WHAT YOU WILL DO >>
Take the data below and copy exactly the lines starting at the one with "Add to cart (70, 964)" and finishing at the one with "Стол обеденный Бирмингем ГМ 6009 (1594, 820)", both included.

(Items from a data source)
* * *

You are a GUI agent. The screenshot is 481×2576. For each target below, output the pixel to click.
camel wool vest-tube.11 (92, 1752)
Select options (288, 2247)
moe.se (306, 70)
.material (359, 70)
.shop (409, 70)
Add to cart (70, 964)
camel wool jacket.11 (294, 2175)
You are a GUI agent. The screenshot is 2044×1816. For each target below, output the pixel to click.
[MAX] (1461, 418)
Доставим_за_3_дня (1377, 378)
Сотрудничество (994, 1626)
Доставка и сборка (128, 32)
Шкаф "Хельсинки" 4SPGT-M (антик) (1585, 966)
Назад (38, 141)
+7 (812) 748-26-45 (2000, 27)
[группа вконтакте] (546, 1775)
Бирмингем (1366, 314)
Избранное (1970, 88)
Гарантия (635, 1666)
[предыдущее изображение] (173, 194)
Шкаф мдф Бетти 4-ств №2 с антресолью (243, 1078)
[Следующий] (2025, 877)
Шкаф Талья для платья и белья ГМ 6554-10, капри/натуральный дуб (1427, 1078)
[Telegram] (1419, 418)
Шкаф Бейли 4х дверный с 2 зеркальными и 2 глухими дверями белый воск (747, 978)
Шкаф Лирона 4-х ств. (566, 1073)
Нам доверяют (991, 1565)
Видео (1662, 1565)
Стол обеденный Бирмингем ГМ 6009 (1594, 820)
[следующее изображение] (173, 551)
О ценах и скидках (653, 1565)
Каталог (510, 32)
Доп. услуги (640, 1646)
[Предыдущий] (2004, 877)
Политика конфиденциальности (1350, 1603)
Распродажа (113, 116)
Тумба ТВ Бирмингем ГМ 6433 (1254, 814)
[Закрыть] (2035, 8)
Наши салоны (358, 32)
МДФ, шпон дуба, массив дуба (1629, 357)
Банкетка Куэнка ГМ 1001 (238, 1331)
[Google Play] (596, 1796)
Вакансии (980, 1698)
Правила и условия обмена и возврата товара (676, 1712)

* * *

SOLUTION TO THE EXERCISE >>
Add to cart (70, 964)
camel wool jacket.11 (294, 2175)
You are a GUI agent. The screenshot is 2044×1816. For each target below, output the pixel to click.
[MAX] (1461, 418)
Доставим_за_3_дня (1377, 378)
Сотрудничество (994, 1626)
Доставка и сборка (128, 32)
Шкаф "Хельсинки" 4SPGT-M (антик) (1585, 966)
Назад (38, 141)
+7 (812) 748-26-45 (2000, 27)
[группа вконтакте] (546, 1775)
Бирмингем (1366, 314)
Избранное (1970, 88)
Гарантия (635, 1666)
[предыдущее изображение] (173, 194)
Шкаф мдф Бетти 4-ств №2 с антресолью (243, 1078)
[Следующий] (2025, 877)
Шкаф Талья для платья и белья ГМ 6554-10, капри/натуральный дуб (1427, 1078)
[Telegram] (1419, 418)
Шкаф Бейли 4х дверный с 2 зеркальными и 2 глухими дверями белый воск (747, 978)
Шкаф Лирона 4-х ств. (566, 1073)
Нам доверяют (991, 1565)
Видео (1662, 1565)
Стол обеденный Бирмингем ГМ 6009 (1594, 820)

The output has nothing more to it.